─── RECORDS PROVIDED

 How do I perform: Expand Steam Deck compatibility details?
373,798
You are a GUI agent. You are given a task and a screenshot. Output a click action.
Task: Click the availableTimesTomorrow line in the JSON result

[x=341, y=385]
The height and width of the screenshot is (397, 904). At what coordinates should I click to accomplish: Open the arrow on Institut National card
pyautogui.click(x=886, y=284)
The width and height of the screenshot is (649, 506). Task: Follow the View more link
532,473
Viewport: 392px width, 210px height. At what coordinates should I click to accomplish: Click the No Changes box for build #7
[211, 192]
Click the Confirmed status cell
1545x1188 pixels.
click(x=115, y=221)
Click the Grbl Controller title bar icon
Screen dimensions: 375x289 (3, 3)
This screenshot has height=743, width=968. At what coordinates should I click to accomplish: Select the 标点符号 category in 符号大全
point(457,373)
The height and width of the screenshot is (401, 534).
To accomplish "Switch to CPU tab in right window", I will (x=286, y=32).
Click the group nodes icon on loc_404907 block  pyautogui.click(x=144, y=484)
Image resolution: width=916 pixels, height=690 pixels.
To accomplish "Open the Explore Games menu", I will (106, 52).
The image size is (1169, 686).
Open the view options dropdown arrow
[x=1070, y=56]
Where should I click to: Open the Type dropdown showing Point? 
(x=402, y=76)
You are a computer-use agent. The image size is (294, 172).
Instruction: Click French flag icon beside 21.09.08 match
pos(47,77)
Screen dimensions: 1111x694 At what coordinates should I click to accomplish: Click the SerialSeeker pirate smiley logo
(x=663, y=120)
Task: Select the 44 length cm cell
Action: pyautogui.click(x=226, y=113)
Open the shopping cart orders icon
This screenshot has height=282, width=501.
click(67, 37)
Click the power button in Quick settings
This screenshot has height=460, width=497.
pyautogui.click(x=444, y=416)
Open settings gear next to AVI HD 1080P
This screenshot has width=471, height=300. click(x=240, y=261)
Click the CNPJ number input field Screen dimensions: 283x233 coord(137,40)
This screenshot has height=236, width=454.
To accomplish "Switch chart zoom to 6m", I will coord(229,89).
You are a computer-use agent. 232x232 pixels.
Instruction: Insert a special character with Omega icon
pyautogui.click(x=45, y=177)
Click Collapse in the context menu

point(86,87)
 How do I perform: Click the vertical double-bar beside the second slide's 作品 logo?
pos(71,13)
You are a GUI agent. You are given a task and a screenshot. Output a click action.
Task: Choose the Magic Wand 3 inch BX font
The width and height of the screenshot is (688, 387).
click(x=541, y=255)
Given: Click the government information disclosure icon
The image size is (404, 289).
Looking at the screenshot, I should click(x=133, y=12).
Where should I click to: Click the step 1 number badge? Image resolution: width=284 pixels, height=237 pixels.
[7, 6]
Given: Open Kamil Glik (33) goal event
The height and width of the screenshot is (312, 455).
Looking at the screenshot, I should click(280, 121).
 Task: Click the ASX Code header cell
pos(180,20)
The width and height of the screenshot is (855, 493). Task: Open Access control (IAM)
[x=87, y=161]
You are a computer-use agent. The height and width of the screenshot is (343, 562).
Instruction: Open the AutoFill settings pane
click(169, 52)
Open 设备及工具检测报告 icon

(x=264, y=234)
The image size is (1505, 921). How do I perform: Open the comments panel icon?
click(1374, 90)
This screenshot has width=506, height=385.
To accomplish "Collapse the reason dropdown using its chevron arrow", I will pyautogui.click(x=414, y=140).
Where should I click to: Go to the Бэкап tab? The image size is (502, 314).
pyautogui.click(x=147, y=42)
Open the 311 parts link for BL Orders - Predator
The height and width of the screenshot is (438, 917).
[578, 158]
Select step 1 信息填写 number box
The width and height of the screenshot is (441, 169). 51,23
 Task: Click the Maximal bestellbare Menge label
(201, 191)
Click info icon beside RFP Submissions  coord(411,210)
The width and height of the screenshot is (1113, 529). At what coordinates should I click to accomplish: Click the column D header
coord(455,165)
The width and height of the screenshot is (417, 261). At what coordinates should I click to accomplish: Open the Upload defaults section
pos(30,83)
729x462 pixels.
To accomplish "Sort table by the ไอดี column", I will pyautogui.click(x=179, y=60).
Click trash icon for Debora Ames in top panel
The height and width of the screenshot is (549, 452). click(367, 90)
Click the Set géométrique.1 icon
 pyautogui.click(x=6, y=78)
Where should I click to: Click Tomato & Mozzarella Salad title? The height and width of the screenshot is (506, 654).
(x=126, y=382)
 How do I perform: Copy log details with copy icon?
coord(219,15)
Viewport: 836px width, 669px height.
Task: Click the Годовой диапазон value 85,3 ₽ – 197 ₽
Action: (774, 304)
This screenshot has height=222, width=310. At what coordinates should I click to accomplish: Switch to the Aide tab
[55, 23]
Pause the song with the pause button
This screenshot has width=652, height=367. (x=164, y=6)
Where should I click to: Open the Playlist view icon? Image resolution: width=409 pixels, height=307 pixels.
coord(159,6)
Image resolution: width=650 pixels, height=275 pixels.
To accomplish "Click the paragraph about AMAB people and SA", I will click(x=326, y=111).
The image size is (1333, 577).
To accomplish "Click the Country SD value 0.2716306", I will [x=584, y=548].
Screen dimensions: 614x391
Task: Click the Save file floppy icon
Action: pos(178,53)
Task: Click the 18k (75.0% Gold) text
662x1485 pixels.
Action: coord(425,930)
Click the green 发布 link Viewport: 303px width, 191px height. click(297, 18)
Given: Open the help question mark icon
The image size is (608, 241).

──────

= WORK TASK =
Could the entries above be output once more, exactly as they are?

= EXERCISE OUTPUT =
 How do I perform: Expand Steam Deck compatibility details?
373,798
You are a GUI agent. You are given a task and a screenshot. Output a click action.
Task: Click the availableTimesTomorrow line in the JSON result

[x=341, y=385]
The height and width of the screenshot is (397, 904). At what coordinates should I click to accomplish: Open the arrow on Institut National card
pyautogui.click(x=886, y=284)
The width and height of the screenshot is (649, 506). Task: Follow the View more link
532,473
Viewport: 392px width, 210px height. At what coordinates should I click to accomplish: Click the No Changes box for build #7
[211, 192]
Click the Confirmed status cell
1545x1188 pixels.
click(x=115, y=221)
Click the Grbl Controller title bar icon
Screen dimensions: 375x289 (3, 3)
This screenshot has height=743, width=968. At what coordinates should I click to accomplish: Select the 标点符号 category in 符号大全
point(457,373)
The height and width of the screenshot is (401, 534).
To accomplish "Switch to CPU tab in right window", I will (x=286, y=32).
Click the group nodes icon on loc_404907 block  pyautogui.click(x=144, y=484)
Image resolution: width=916 pixels, height=690 pixels.
To accomplish "Open the Explore Games menu", I will (106, 52).
The image size is (1169, 686).
Open the view options dropdown arrow
[x=1070, y=56]
Where should I click to: Open the Type dropdown showing Point? 
(x=402, y=76)
You are a computer-use agent. The image size is (294, 172).
Instruction: Click French flag icon beside 21.09.08 match
pos(47,77)
Screen dimensions: 1111x694 At what coordinates should I click to accomplish: Click the SerialSeeker pirate smiley logo
(x=663, y=120)
Task: Select the 44 length cm cell
Action: pyautogui.click(x=226, y=113)
Open the shopping cart orders icon
This screenshot has height=282, width=501.
click(67, 37)
Click the power button in Quick settings
This screenshot has height=460, width=497.
pyautogui.click(x=444, y=416)
Open settings gear next to AVI HD 1080P
This screenshot has width=471, height=300. click(x=240, y=261)
Click the CNPJ number input field Screen dimensions: 283x233 coord(137,40)
This screenshot has height=236, width=454.
To accomplish "Switch chart zoom to 6m", I will coord(229,89).
You are a computer-use agent. 232x232 pixels.
Instruction: Insert a special character with Omega icon
pyautogui.click(x=45, y=177)
Click Collapse in the context menu

point(86,87)
 How do I perform: Click the vertical double-bar beside the second slide's 作品 logo?
pos(71,13)
You are a GUI agent. You are given a task and a screenshot. Output a click action.
Task: Choose the Magic Wand 3 inch BX font
The width and height of the screenshot is (688, 387).
click(x=541, y=255)
Given: Click the government information disclosure icon
The image size is (404, 289).
Looking at the screenshot, I should click(x=133, y=12).
Where should I click to: Click the step 1 number badge? Image resolution: width=284 pixels, height=237 pixels.
[7, 6]
Given: Open Kamil Glik (33) goal event
The height and width of the screenshot is (312, 455).
Looking at the screenshot, I should click(280, 121).
 Task: Click the ASX Code header cell
pos(180,20)
The width and height of the screenshot is (855, 493). Task: Open Access control (IAM)
[x=87, y=161]
You are a computer-use agent. The height and width of the screenshot is (343, 562).
Instruction: Open the AutoFill settings pane
click(169, 52)
Open 设备及工具检测报告 icon

(x=264, y=234)
The image size is (1505, 921). How do I perform: Open the comments panel icon?
click(1374, 90)
This screenshot has width=506, height=385.
To accomplish "Collapse the reason dropdown using its chevron arrow", I will pyautogui.click(x=414, y=140).
Where should I click to: Go to the Бэкап tab? The image size is (502, 314).
pyautogui.click(x=147, y=42)
Open the 311 parts link for BL Orders - Predator
The height and width of the screenshot is (438, 917).
[578, 158]
Select step 1 信息填写 number box
The width and height of the screenshot is (441, 169). 51,23
 Task: Click the Maximal bestellbare Menge label
(201, 191)
Click info icon beside RFP Submissions  coord(411,210)
The width and height of the screenshot is (1113, 529). At what coordinates should I click to accomplish: Click the column D header
coord(455,165)
The width and height of the screenshot is (417, 261). At what coordinates should I click to accomplish: Open the Upload defaults section
pos(30,83)
729x462 pixels.
To accomplish "Sort table by the ไอดี column", I will pyautogui.click(x=179, y=60).
Click trash icon for Debora Ames in top panel
The height and width of the screenshot is (549, 452). click(367, 90)
Click the Set géométrique.1 icon
 pyautogui.click(x=6, y=78)
Where should I click to: Click Tomato & Mozzarella Salad title? The height and width of the screenshot is (506, 654).
(x=126, y=382)
 How do I perform: Copy log details with copy icon?
coord(219,15)
Viewport: 836px width, 669px height.
Task: Click the Годовой диапазон value 85,3 ₽ – 197 ₽
Action: (774, 304)
This screenshot has height=222, width=310. At what coordinates should I click to accomplish: Switch to the Aide tab
[55, 23]
Pause the song with the pause button
This screenshot has width=652, height=367. (x=164, y=6)
Where should I click to: Open the Playlist view icon? Image resolution: width=409 pixels, height=307 pixels.
coord(159,6)
Image resolution: width=650 pixels, height=275 pixels.
To accomplish "Click the paragraph about AMAB people and SA", I will click(x=326, y=111).
The image size is (1333, 577).
To accomplish "Click the Country SD value 0.2716306", I will [x=584, y=548].
Screen dimensions: 614x391
Task: Click the Save file floppy icon
Action: pos(178,53)
Task: Click the 18k (75.0% Gold) text
662x1485 pixels.
Action: coord(425,930)
Click the green 发布 link Viewport: 303px width, 191px height. click(297, 18)
Given: Open the help question mark icon
The image size is (608, 241).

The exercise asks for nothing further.